→ Questions:
1. Retype the part of the onBeing excerpt starting with "When listening to" and going on through "summit in Seattle.".
2. Please render this sentence from the onBeing excerpt in Spanish: "We spoke at the Women Moving Millions 2018 “Power of Courage” summit in Seattle."
3. Proceed with the onBeing excerpt, picking up after its final line.

2021-07-27 Excerpt from onBeing w/ Glennon Doyle and Abby Wambach

Here is an excerpt from the transcript of this onBeing episode :

Glennon Doyle and Abby Wambach

‘Courage is the presence of fear, and going anyway.’

When listening to this part of the interview the last three sentences really hit me.

——

I’m Krista Tippett, and this is On Being. Today I’m with the Olympic gold medalist and World Cup soccer champion Abby Wambach, together with her wife, the blogger, author, and philanthropist Glennon Doyle. We spoke at the Women Moving Millions 2018 “Power of Courage” summit in Seattle.

I think I want to go to something that might seem unexpected, in this room, because obviously, we could talk about women, but one thing you’ve been talking about recently is raising a boy in this world. And I do think, for so many of us, this realization has come that it doesn’t get better for women if we don’t make better men, and that certain girls — certain kinds of girls, the girls we’re raising in this room — you get a lot of support. I mean, not all girls. But you — would you tell the shower story? [laughs]

Doyle: Oh yeah. You guys, so I went into — because my daughter steals my shampoo all the time, because I buy her cheap shampoo, and I have nice shampoo.

(laughter)

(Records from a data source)

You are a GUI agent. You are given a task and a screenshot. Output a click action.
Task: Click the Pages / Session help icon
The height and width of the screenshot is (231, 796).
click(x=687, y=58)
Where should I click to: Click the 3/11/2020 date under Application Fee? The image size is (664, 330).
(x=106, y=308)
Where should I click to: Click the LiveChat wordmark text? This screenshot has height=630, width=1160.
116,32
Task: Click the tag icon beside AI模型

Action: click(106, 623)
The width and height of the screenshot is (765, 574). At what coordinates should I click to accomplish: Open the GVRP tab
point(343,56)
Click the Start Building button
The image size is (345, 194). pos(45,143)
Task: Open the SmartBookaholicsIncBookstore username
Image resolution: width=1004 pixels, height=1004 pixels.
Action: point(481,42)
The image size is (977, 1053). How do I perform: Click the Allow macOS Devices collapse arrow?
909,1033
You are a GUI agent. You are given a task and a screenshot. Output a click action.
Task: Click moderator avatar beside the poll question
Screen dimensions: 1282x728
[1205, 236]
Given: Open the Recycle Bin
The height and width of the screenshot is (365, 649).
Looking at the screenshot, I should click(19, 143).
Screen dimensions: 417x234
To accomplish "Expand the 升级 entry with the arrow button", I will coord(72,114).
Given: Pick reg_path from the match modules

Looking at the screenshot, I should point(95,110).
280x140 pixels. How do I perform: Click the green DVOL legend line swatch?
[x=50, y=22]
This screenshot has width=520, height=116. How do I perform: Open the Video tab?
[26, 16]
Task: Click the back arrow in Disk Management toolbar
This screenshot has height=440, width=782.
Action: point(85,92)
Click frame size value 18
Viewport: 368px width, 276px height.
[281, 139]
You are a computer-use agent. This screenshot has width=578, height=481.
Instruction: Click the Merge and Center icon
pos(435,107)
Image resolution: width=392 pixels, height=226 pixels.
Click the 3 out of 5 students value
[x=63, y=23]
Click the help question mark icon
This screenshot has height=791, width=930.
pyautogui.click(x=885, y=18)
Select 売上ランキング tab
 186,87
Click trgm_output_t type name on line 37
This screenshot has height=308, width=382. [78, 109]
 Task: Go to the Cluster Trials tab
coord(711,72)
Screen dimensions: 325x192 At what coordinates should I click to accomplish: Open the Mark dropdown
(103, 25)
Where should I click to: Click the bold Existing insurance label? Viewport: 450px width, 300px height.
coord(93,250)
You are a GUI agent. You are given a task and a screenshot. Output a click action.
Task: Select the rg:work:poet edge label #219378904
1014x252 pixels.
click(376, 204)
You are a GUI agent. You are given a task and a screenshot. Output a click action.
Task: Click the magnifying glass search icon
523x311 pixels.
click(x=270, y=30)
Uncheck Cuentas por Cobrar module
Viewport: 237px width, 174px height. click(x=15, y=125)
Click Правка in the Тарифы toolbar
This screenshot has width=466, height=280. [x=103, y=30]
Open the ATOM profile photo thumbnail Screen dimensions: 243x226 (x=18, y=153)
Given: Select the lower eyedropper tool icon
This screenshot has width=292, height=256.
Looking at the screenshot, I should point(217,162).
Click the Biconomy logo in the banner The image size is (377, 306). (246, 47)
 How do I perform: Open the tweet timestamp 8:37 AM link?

→ Solved tasks:
1.
When listening to this part of the interview the last three sentences really hit me.

——

I’m Krista Tippett, and this is On Being. Today I’m with the Olympic gold medalist and World Cup soccer champion Abby Wambach, together with her wife, the blogger, author, and philanthropist Glennon Doyle. We spoke at the Women Moving Millions 2018 “Power of Courage” summit in Seattle.

2. Hablamos en la cumbre «Power of Courage» de Women Moving Millions de 2018 en Seattle.

3.
So she steals it. We have this war going on, back and forth with the showers. So I went to her shower one day, and she shares with my son and my other daughter, and I went to her shower, and my girls’ stuff is lined up on one side of the shower, my boy’s stuff is lined up on the other. So of course, my girls’ bottles of shampoo are all pink and purple and slender and tall. I look over at my son’s, and they’re all red, white, and blue and patriotic and very thick and big. And I thought, “This is interesting,” right away.
So I pick up one of my son’s body wash, and you guys, I swear to you, it said this: “Three times stronger than any other soap, this will body-slam” — it was just word after word after militant, dangerous, violent word, till I was like, “Oh God! Are we preparing for war or cleaning ourselves?” And then I pick up the girls’ bottle, and it’s just wispy words that are all disconnected from each other, like “elegant,” “light,” “delicate,” “breezy” — just random things I guess we’re supposed to be, but don’t make any sentences or sense. And I just thought, oh, this is so interesting. And then I thought: before our kids even get out of the shower, we are already telling them how to lose most of their humanity and fit themselves into these little categories of masculinity or femininity — before they even get out of the shower.

And it made me think — just something about seeing that on my boy’s bottles. I became bulimic when I was 10 years old. I’ve been fighting toxic — messages of toxic femininity my entire life. And so when I had these little girls, the second they were born, I was holding them, just like, “You can be anything. Be angry! Go ahead, yell! Rage! I love your anger!” — whatever, just trying to raise these fierce girls. And it hit me, I haven’t been whispering that stuff to my little boy. I haven’t been saying to him, “You can be other things than angry. You can be vulnerable. You can cry. You can be soft. You can be gentle.”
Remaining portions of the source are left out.